Women with obesity were also less likely to be screened for cervical cancer, the findings showed. In addition, men who were overweight or obese were less likely than those whose weight was normal to be screened for colon cancer, Graham’s team found.
Embarrassment, negative body image and trouble with imaging equipment were all cited as reasons that people with obesity were less likely to be screened.
Kristen Sullivan, director of nutrition and physical activity at the American Cancer Society, reacted to the findings.
“Unfortunately, weight bias is prevalent in the health care setting,” Sullivan said. “But there are things clinicians and health systems can do to reduce it and make people with obesity feel more comfortable coming in to get cancer screenings.”
Sullivan said doctors and staff should always use “person-first” language, such as saying “a person with obesity” instead of “an obese person.”
“The term ‘obese’ should never be used to describe a patient,” she said. “In addition, waiting areas, bathrooms and exam rooms should be equipped with furniture and equipment that accommodate patients of all sizes and abilities.”
Doctors need to understand that obesity is a complex chronic condition and avoid overly simplistic advice like “eat less and move more,” Sullivan said.
“Health care practices should adopt a zero-tolerance policy regarding derogatory jokes or comments about patients,” she said. “These actions can help build trust and respect between a clinician and their patients living with obesity.”
Excess weight is associated with increased odds of developing 12 types of cancer.
And that includes some of the most common ones, such as postmenopausal breast cancer and colon cancer.
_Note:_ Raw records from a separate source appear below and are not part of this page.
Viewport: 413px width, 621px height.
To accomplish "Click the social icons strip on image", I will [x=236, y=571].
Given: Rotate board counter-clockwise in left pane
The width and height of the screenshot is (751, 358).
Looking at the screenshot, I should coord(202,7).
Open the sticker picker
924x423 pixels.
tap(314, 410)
Endometrial, esophagus, kidney, liver, ovarian, pancreas, stomach, thyroid, multiple myeloma and meningioma are also cancers associated with obesity, Sullivan said.
“Getting recommended cancer screenings is critically important for people with obesity, who may be at a higher risk for some cancers,” she explained.
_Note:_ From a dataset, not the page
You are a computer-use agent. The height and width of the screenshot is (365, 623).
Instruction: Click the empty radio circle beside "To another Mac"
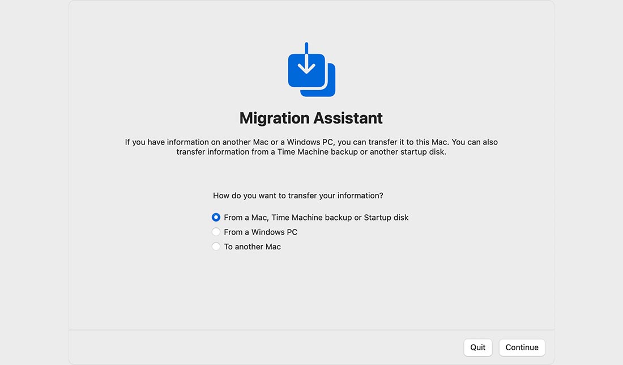tap(216, 247)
Although some doctors are biased against patients who are overweight or obese, many are educating themselves on how to reduce these biases and stereotypes, Sullivan said. But, she said, change takes time.
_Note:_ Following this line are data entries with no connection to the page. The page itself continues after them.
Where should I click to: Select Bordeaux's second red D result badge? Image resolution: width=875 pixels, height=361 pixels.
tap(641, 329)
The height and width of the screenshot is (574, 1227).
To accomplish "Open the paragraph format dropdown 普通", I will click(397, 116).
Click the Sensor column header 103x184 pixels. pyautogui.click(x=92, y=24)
“In the meantime, people with overweight or obesity must be their own advocates,” Sullivan advised. “They can inquire prior to making an appointment whether the facilities and equipment are accommodating to patients with larger bodies, or communicate to their current clinician or practice that they should have larger gowns, wider seats in the waiting area, etc. Don’t be afraid to shop around for a doctor or practice that is respectful of patients of all sizes.”
The report was published online recently in the journal Obesity Science and Practice.
For more about obesity and cancer, visit the U.S. National Cancer Institute.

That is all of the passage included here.